Si nous plaçons dans l’attente et dans l’expérience la cause de l’idée d’obligation, il faut bien remarquer que cette expérience est souvent mal faite, que les faits observés sont très mal constatés, et souvent plus mal interprétés encore ; ce n’est pas le cours extérieur des événements qui détermine l’attente d’un fait, mais bien une idée subjective, dans bien des cas irrationnelle et bizarre, que la crainte, l’espoir, la faiblesse de la raison, mille circonstances particulières qu’il est impossible de déterminer empêchent de prendre pour ce qu’elle est et font prendre pour ce qu’elle n’est pas. Il faut donc s’attendre à ce que l’homme et l’enfant se trompent sur les lois naturelles ou morales et imposent souvent à la nature, à leurs semblables et aux êtres surnaturels des obligations dont ils ne peuvent s’acquitter.

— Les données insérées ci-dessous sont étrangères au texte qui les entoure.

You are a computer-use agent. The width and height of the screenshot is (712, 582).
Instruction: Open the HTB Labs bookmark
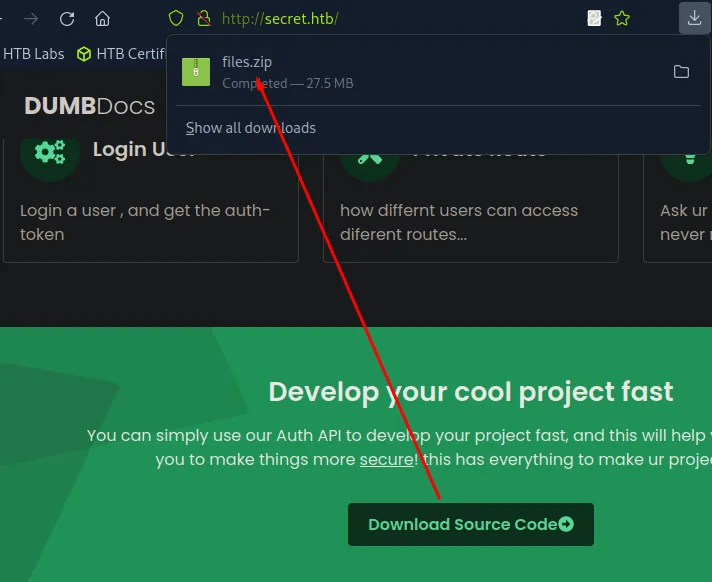33,54
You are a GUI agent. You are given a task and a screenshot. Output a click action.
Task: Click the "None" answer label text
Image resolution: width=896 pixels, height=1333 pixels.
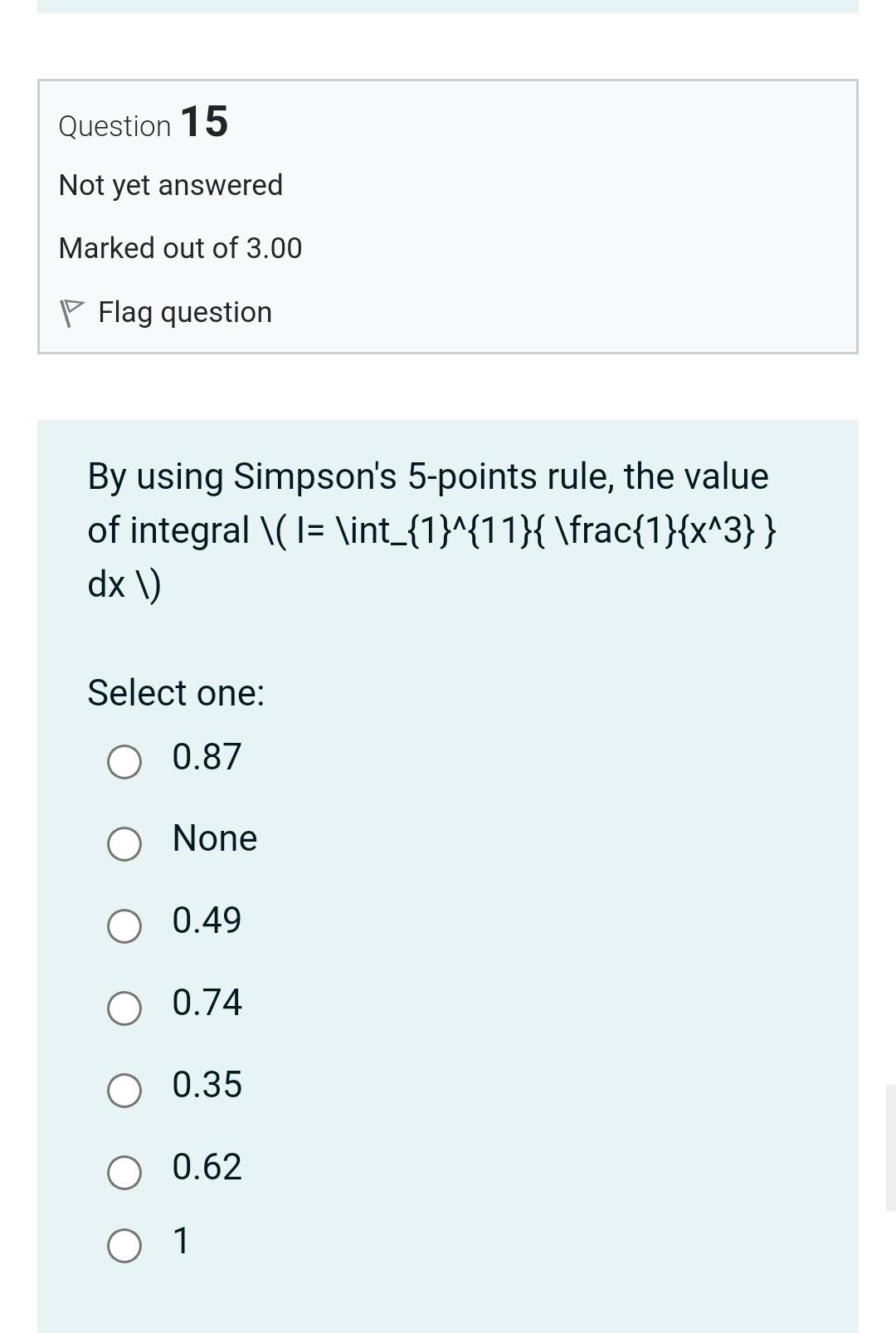[x=215, y=838]
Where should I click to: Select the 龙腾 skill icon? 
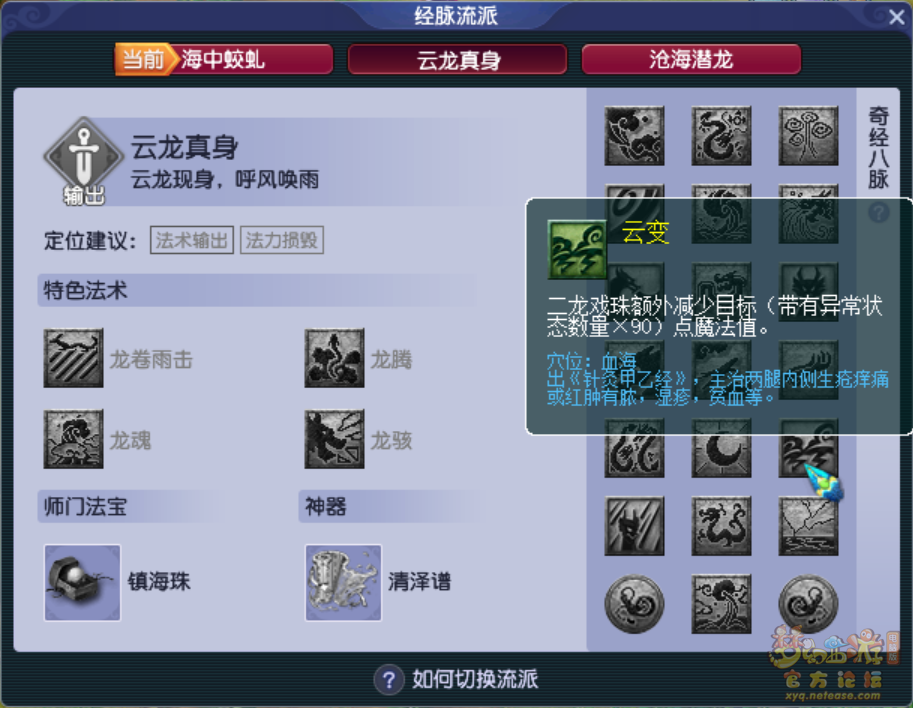(x=334, y=357)
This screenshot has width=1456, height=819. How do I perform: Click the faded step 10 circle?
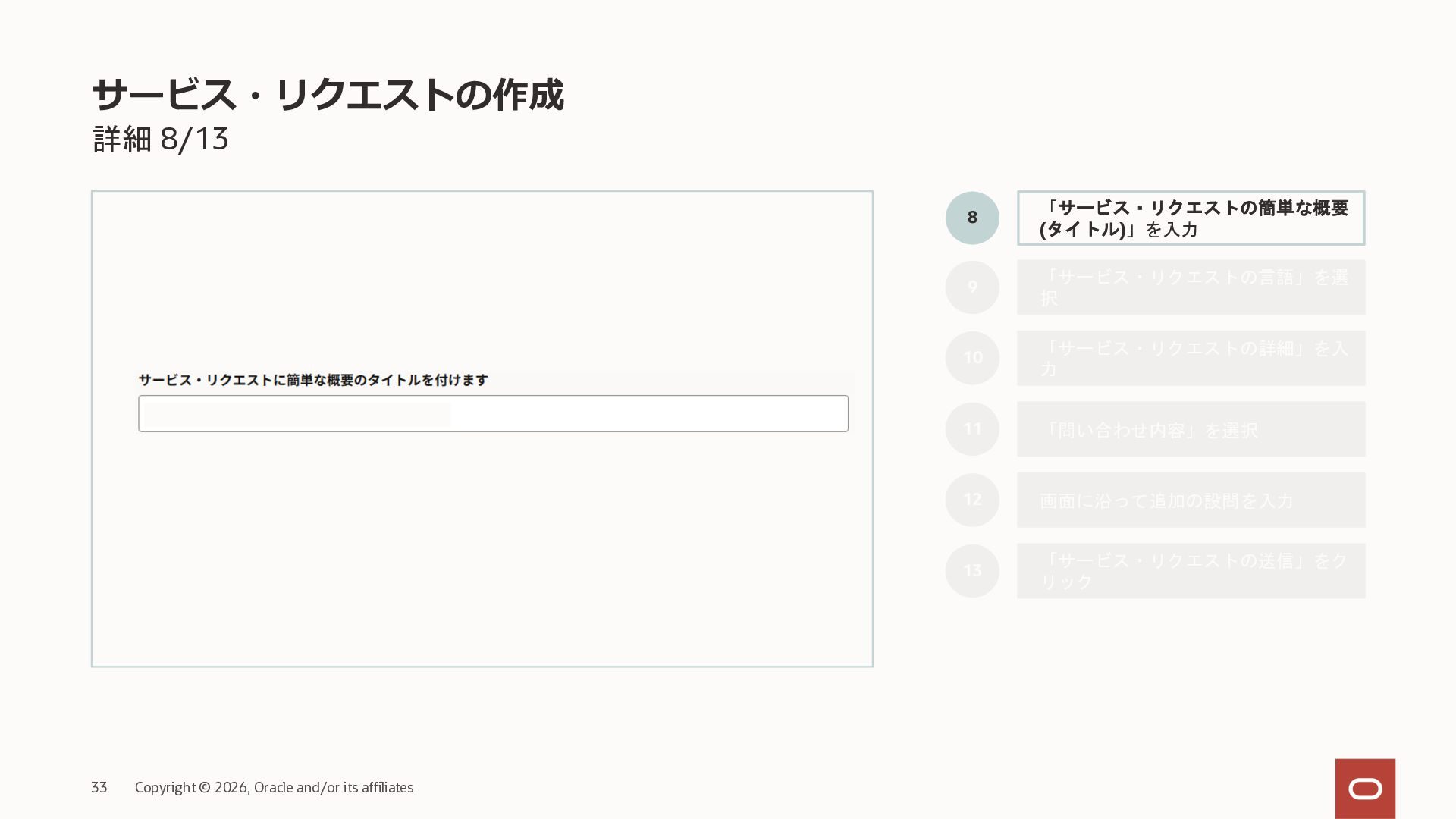click(x=972, y=358)
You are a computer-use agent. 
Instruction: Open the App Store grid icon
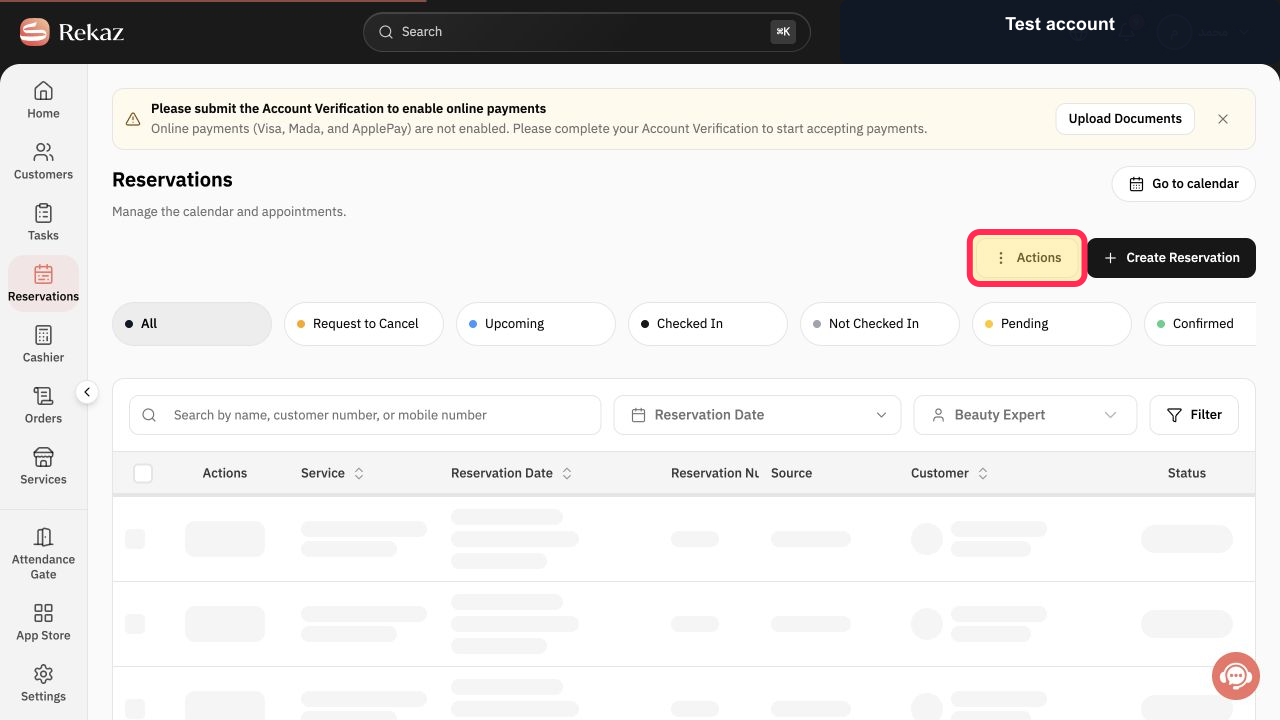point(43,613)
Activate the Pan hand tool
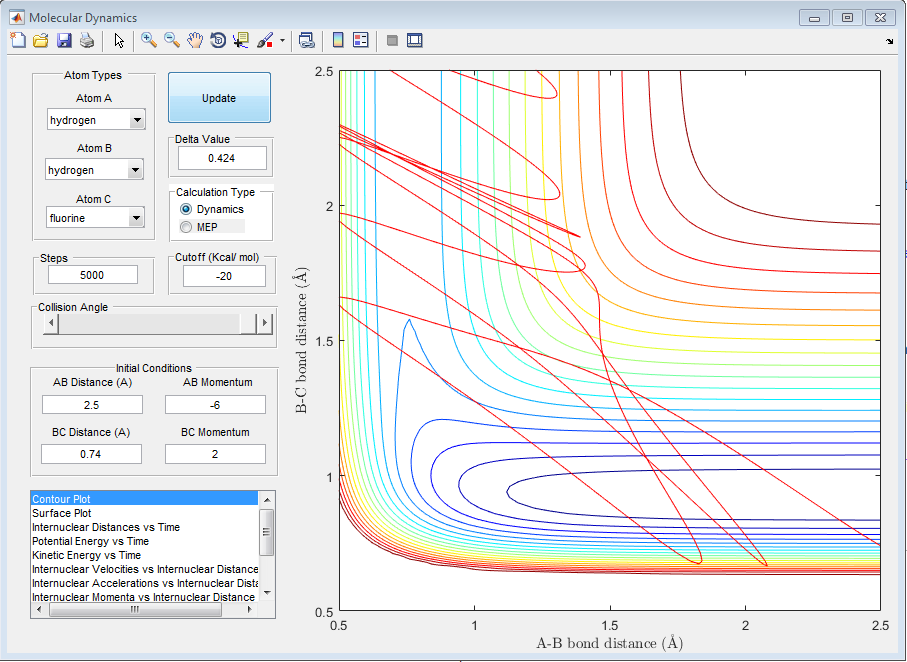 [x=195, y=41]
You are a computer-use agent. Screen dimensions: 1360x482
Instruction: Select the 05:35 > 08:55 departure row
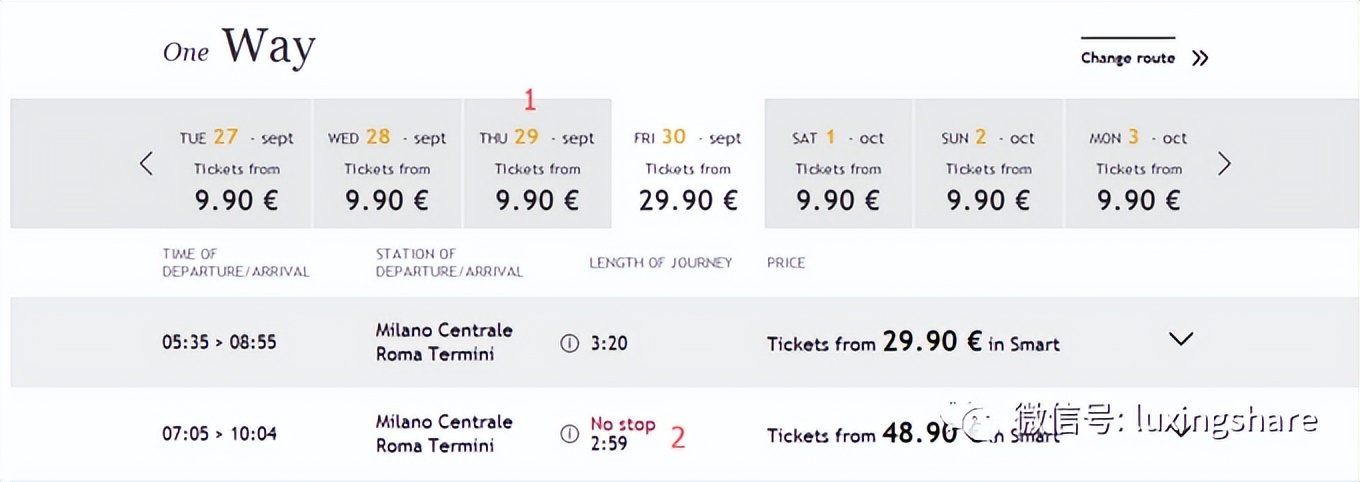point(219,342)
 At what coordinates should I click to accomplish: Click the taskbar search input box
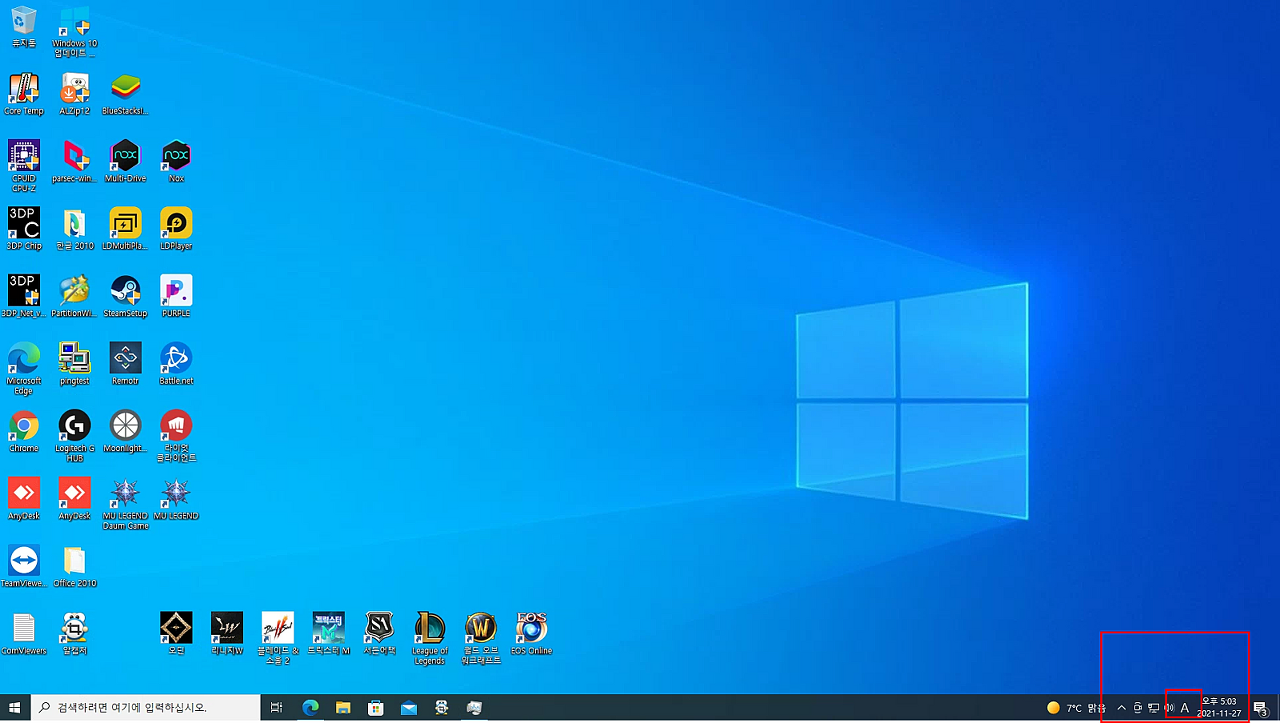[x=145, y=708]
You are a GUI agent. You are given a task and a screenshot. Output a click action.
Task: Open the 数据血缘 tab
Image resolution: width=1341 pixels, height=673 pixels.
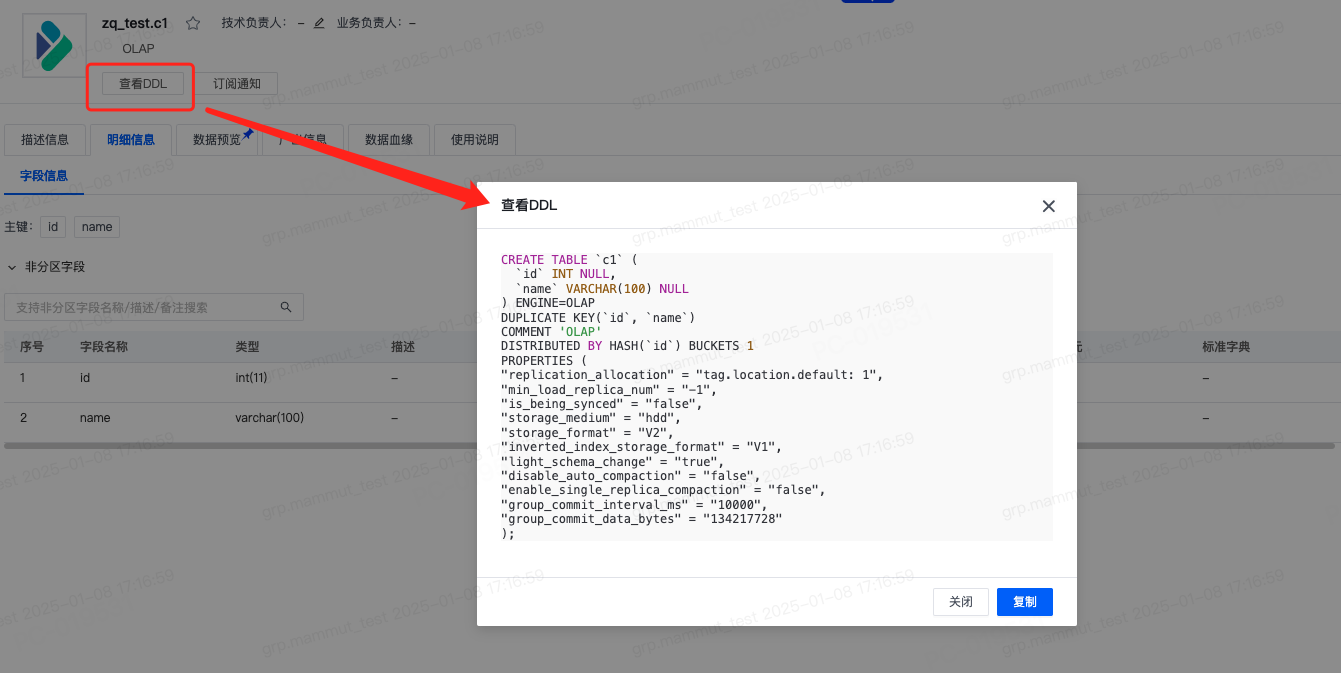coord(388,140)
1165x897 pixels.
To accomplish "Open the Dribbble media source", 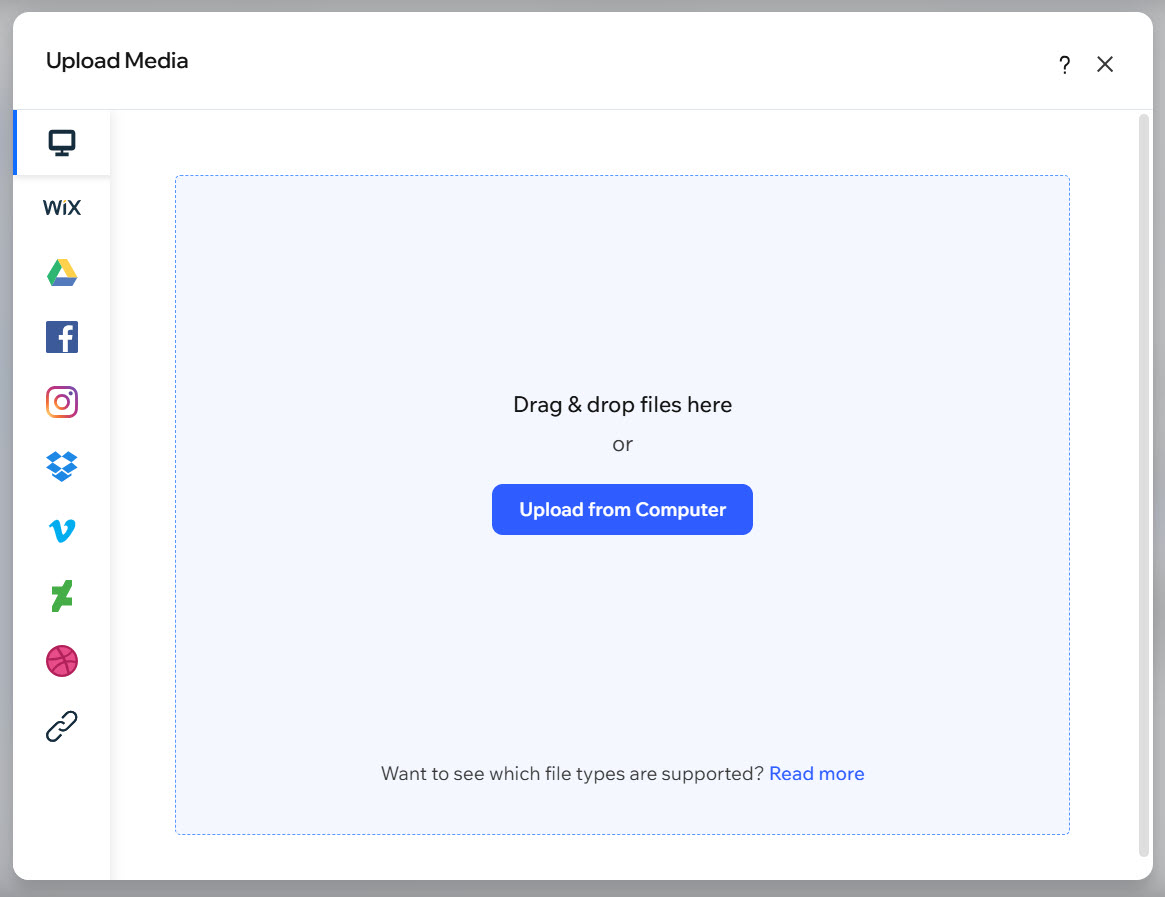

Il semble qu’en ce cas l’erreur devrait être aperçue et l’idée rejetée, et cela en fait arrive parfois ; mais on sait bien que l’expérience est souvent inutile, au moins pendant un temps fort long, pour corriger une idée qui s’est profondément enracinée dans un esprit, et qu’une foule de raisons particulières peuvent expliquer en apparence, pourquoi, dans certains cas, le fait attendu ne se produit pas.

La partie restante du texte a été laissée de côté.